Friday, January 11, 2008

Full House

So this week we have had a full house. My brother in law moved in for the next little while. Which is going great. We have enjoyed this past week with him and to be honest we hardly ever see him. He gets up and leaves for school before we are up and at it for the day. Then he comes home and takes a nap in his room until it is supper time and then he heads back into his room to do home work and goes to bed. However on Wednesday night he did come out and do his homework in the kitchen and then hang out with my friend Misty and I. We were watching Extreme Make Over!

My friend Misty came to spend the week here with family and friends. I have not seen here for a little over a month and I know that really is not a long time. However when you are used to seeing someone every other week it feels like a life time when 5 weeks go by. It has been great catching up with her and just chilling, while staying up way to late. Her husband was taking a course is Kamloops for the week so he joined us tonight. So yeah for two people who tend to enjoying having a huge house all to themselves we have had a good amount of people here.

My 29th birthday is coming up soon and Jeral spent some time in Kelowna on Wednesday purchasing/ordering my gift. Well I have been doing everything I can think of to find out what it is. Short of snooping super hard to find the receipt of sale. He did come home with a bag from the jewelry store in Enderby for me today. However the box was wrapped so I would have to do something devious such as slice the tape to unwrap the box and then re-warp the box so Jeral would never know. I tend to like spoiling surprises, and find half the fun of finding out my gifts ahead of time is the challenge of finding out. I did make a promise though and that was to leave well enough alone until my birthday. This will be a challenge!!!

So in has been a month since we decided to stop trying to get pregnant. I'll be honest, so day I wonder if we made the right decision and then I take a moment to breathe and to remember how I felt when I was pumping my body full of hormones and then say "Yep we made the right decisions for now." And I know it is a decision blessed by God and desired by Him too. I am actually beginning to feel as though I am normal again and not such an emotional train wreck. Not that there is anything wrong with being emotional. I was just all over the map and feeling as though I was in a very dark place.

Since stopping the fertility drugs and deciding to spend some time getting not just emotionally healthy, but physically healthy too, so wonderful and amazing things have happened. I have started to loose a bit of weight. It is not falling off left right and centre and yet to loose even 6 pounds over Christmas is a miracle! Secondly for the first time in years I cycled naturally without the assistance of drugs to force it. I seriously almost started to dancing and shouting for joy in the restaurant restroom I was in when it started.
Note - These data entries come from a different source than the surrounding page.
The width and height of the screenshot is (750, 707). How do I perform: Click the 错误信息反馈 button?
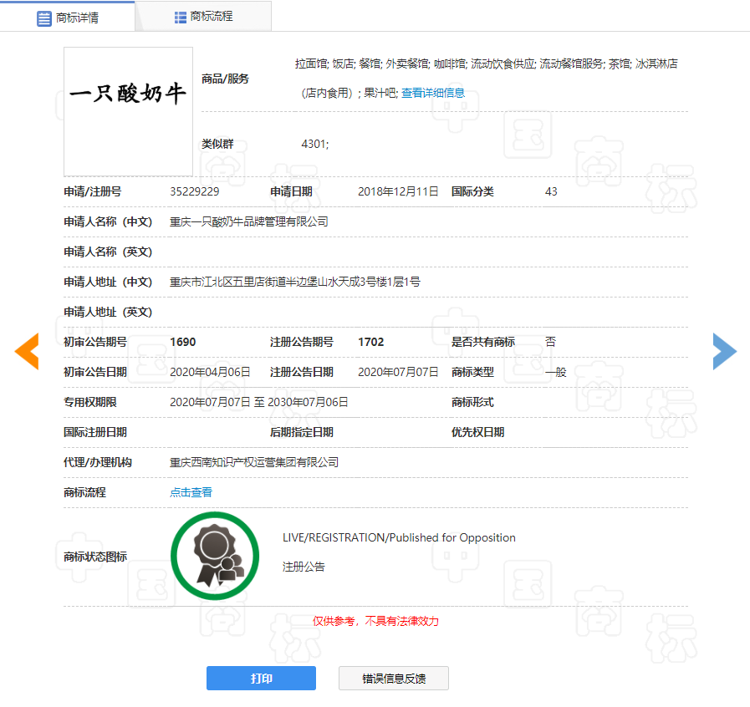coord(394,679)
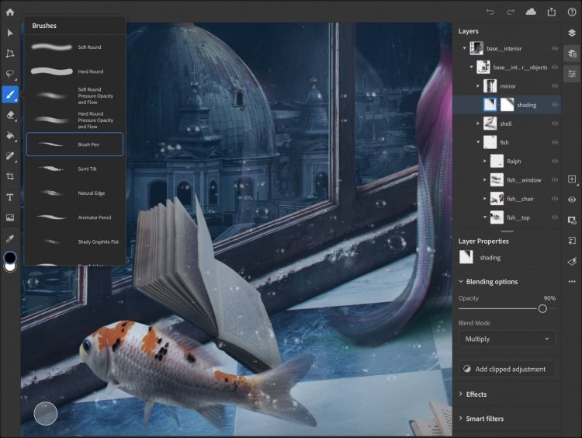
Task: Click the Share export icon
Action: 552,12
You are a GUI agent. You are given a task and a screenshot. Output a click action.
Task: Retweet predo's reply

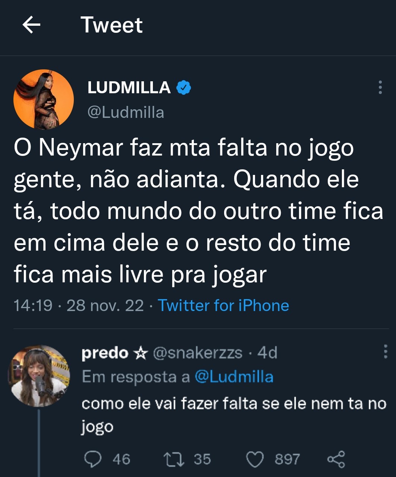click(x=174, y=459)
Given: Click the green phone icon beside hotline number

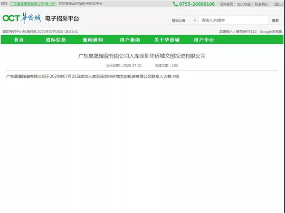Looking at the screenshot, I should 176,4.
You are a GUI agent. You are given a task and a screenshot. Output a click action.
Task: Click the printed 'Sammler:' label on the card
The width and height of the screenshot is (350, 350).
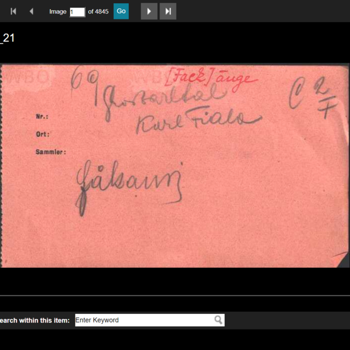tap(51, 152)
For those of you who cycle naturally all the time and view it as a curse trust me when I say for a woman such as myself I am beginning to view a natural and regular cycle as a blessing and really hope that this continues to be the pattern and blessing in my life.
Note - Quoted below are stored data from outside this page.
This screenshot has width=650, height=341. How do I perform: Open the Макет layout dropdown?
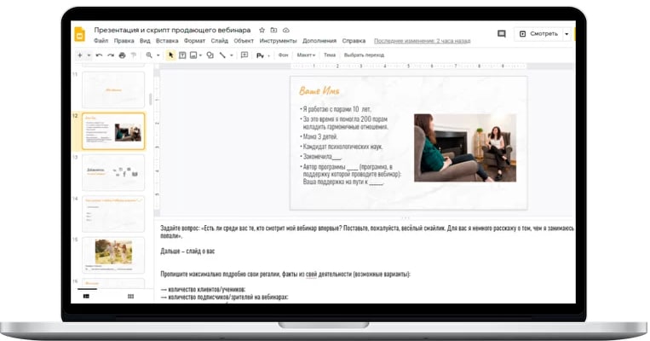coord(306,55)
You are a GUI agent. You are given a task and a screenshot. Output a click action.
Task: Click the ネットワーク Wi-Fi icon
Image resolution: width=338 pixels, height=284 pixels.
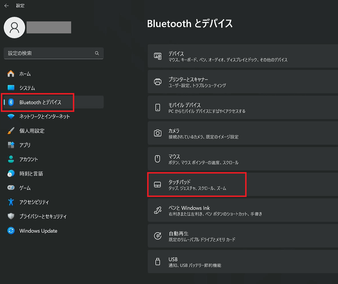11,116
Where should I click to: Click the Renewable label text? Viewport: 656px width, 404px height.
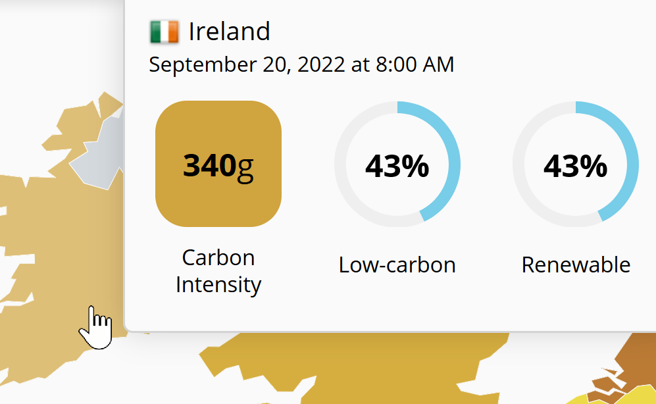tap(576, 265)
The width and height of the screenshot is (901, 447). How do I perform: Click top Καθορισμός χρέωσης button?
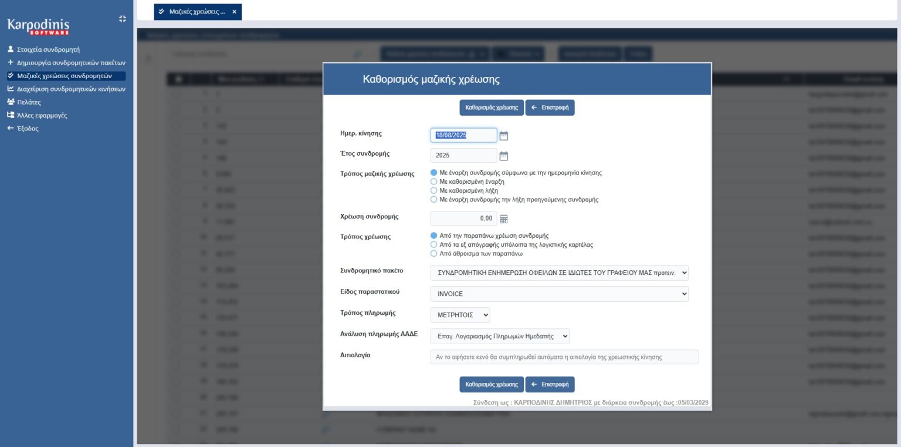click(491, 108)
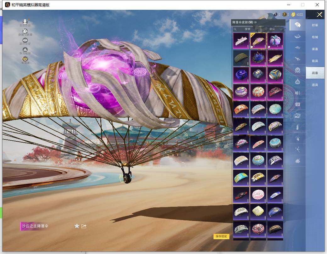The width and height of the screenshot is (327, 254).
Task: Click the 保存搭配 button
Action: pyautogui.click(x=221, y=236)
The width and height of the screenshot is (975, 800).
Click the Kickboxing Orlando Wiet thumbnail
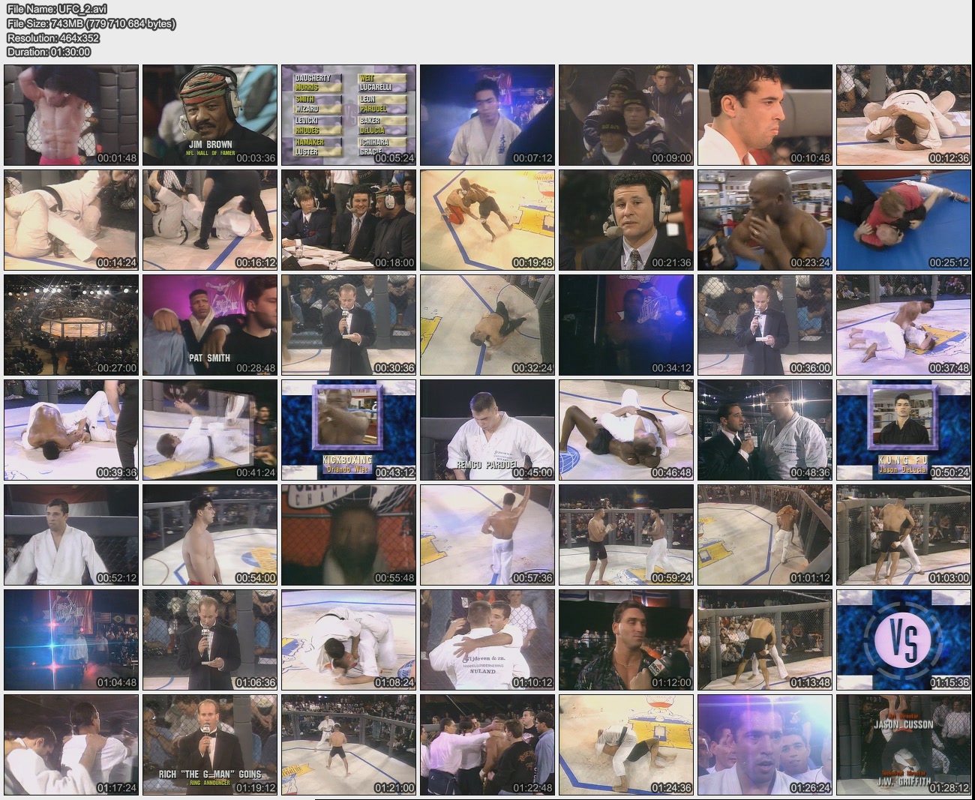coord(348,430)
So now that I have been up way to late from and inability to sleep I am heading off to bed for a few short hours of rest before I go babysit this morning.

2 comments:

Trev and Rebekah said...

I love to spoil my gifts too yet I think it's because deep down I want to be really surprised.
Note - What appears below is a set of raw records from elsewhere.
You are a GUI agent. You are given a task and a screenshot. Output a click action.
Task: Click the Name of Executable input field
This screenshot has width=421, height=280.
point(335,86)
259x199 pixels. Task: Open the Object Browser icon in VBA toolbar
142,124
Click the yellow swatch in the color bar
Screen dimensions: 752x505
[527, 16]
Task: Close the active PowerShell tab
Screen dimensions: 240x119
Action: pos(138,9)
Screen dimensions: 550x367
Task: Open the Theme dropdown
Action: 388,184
I am glad that your cycle was normal and that you are losing weight and feeling a bit better about yourself. I hope that this year your marriage will be strengthened and so will your friendship with each other.

Anonymous said...

Hey girl - I am so happy for you that you are starting to feel more "normal". And double yay for a natural cycle!! That is awesome news. I hope you have a GREAT birthday and I love you lots friend!!!